(Einträge zum Auffinden angezeigter Elemente)
◇ ◇ ◇ ◇ ◇

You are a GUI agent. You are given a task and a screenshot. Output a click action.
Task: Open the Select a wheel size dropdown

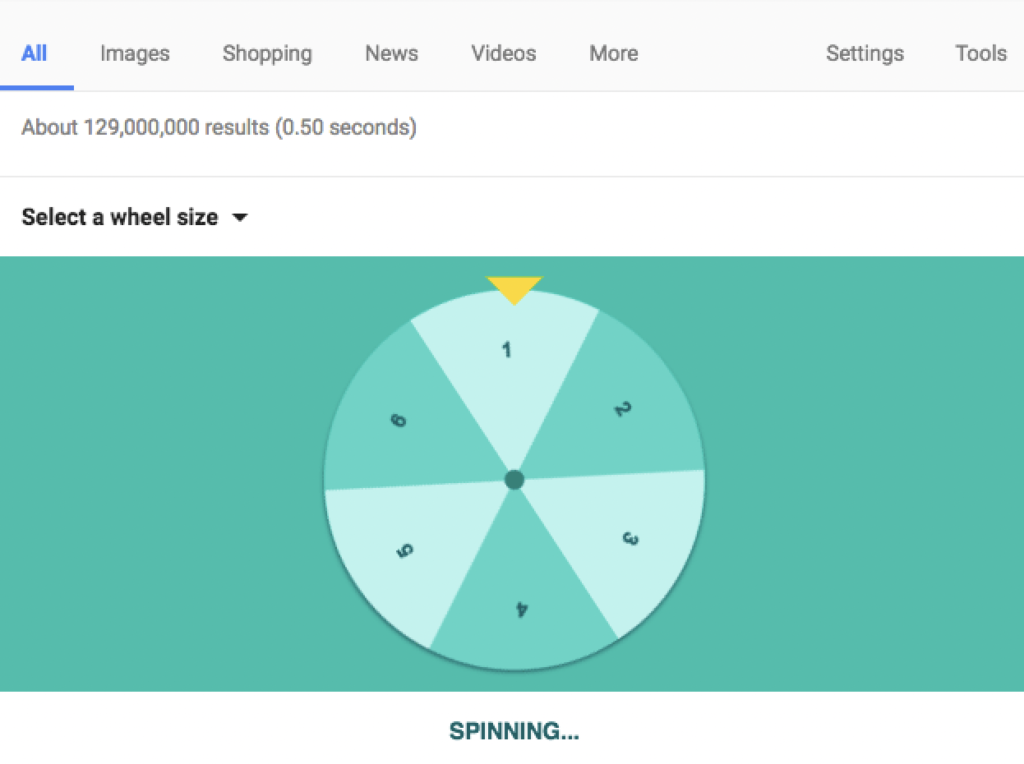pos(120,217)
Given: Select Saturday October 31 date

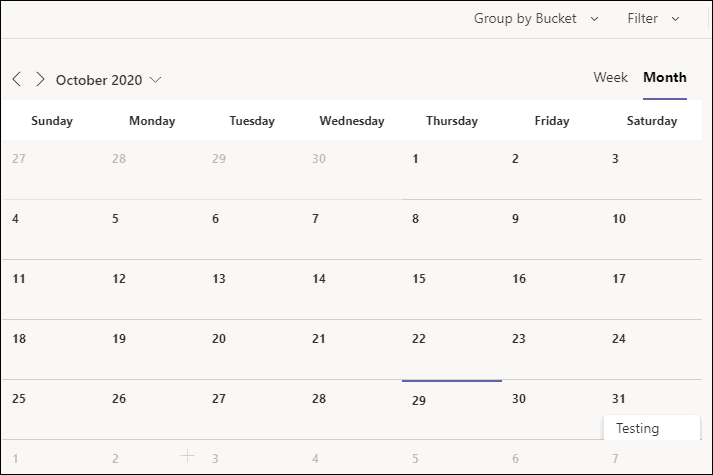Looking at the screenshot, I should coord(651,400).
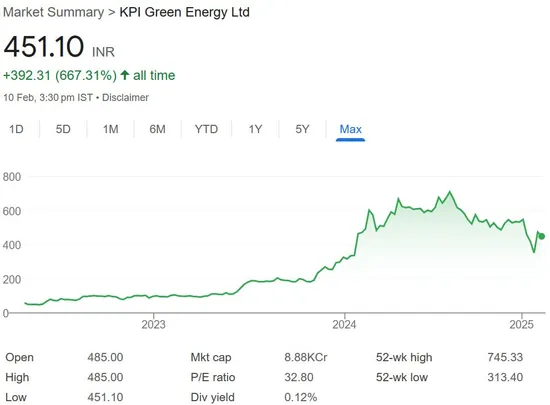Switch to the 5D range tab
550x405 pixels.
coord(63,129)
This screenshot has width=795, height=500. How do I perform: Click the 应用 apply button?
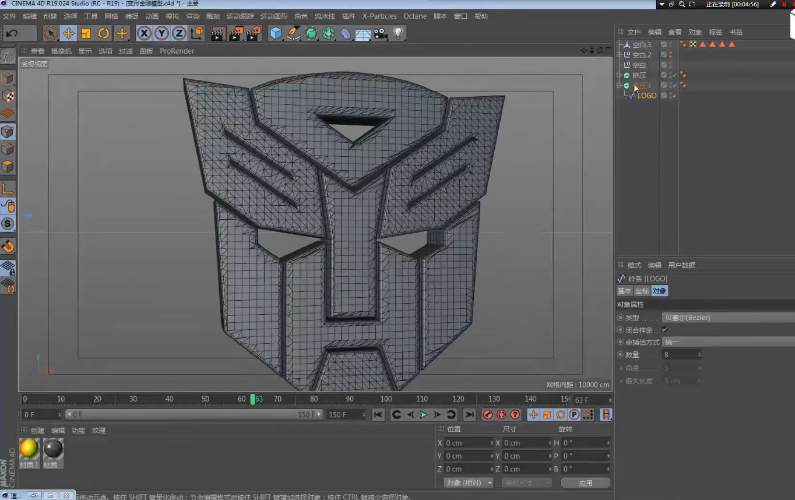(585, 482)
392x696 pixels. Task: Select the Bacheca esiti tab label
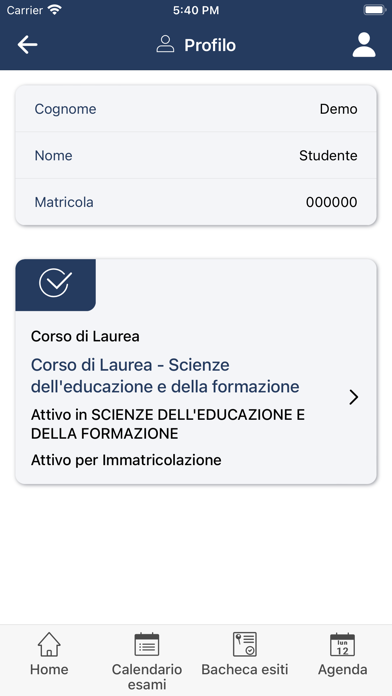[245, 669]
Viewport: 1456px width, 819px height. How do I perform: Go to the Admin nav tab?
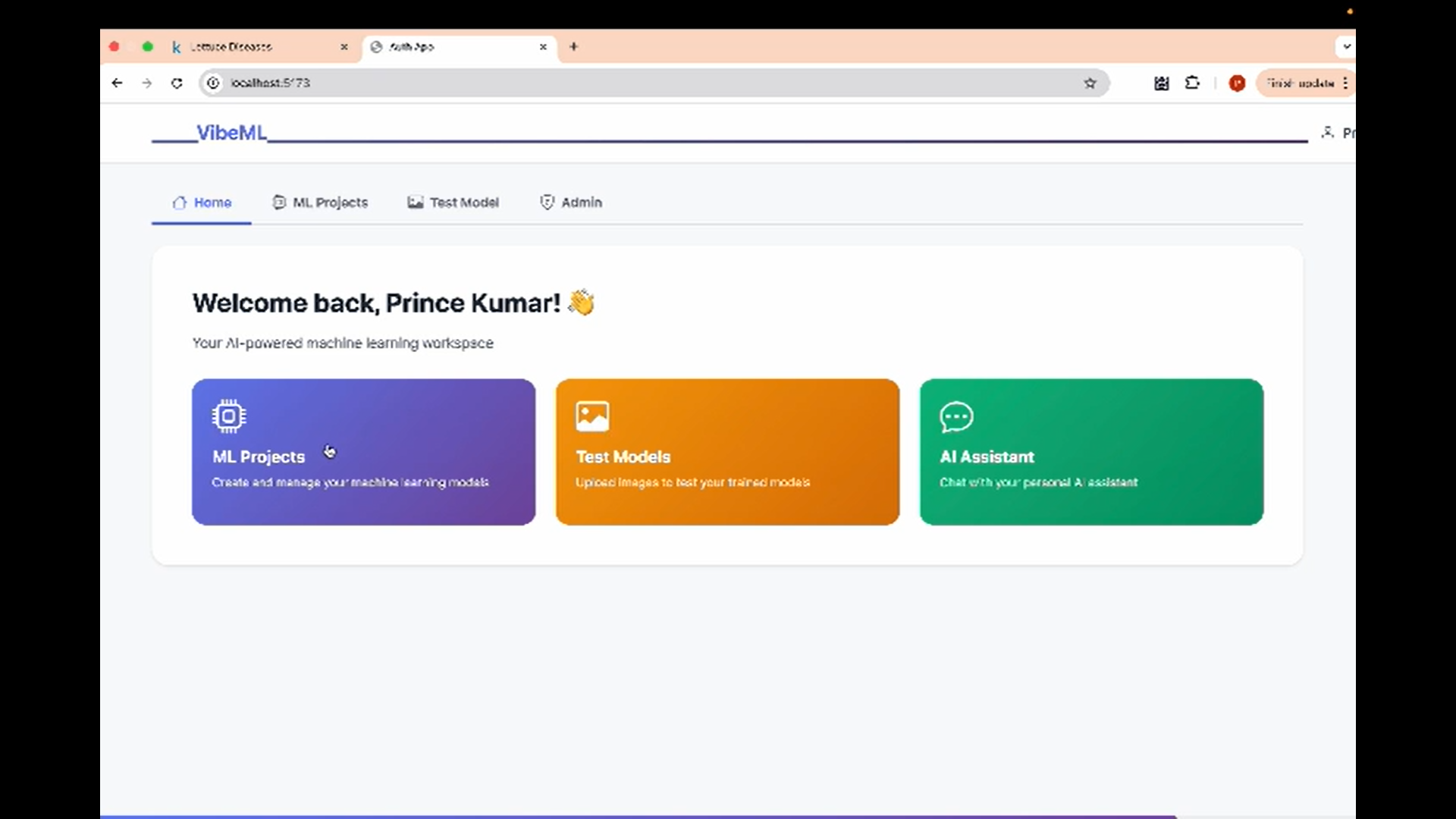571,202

◇ ◇ ◇ ◇ ◇

__DEINE AUFGABE__.
Schreibe alle Einträge oben Zeile für Zeile unverändert ab und lass die Bilder dabei weg.

__LÖSUNG DER AUFGABE__.
You are a GUI agent. You are given a task and a screenshot. Output a click action.
Task: Open the Select a wheel size dropdown

pos(120,217)
Given: Select Saturday October 31 date

Looking at the screenshot, I should coord(651,400).
Switch to the 5D range tab
550x405 pixels.
coord(63,129)
This screenshot has width=795, height=500. How do I perform: Click the 应用 apply button?
(585, 482)
392x696 pixels. Task: Select the Bacheca esiti tab label
[245, 669]
Viewport: 1456px width, 819px height. How do I perform: Go to the Admin nav tab?
571,202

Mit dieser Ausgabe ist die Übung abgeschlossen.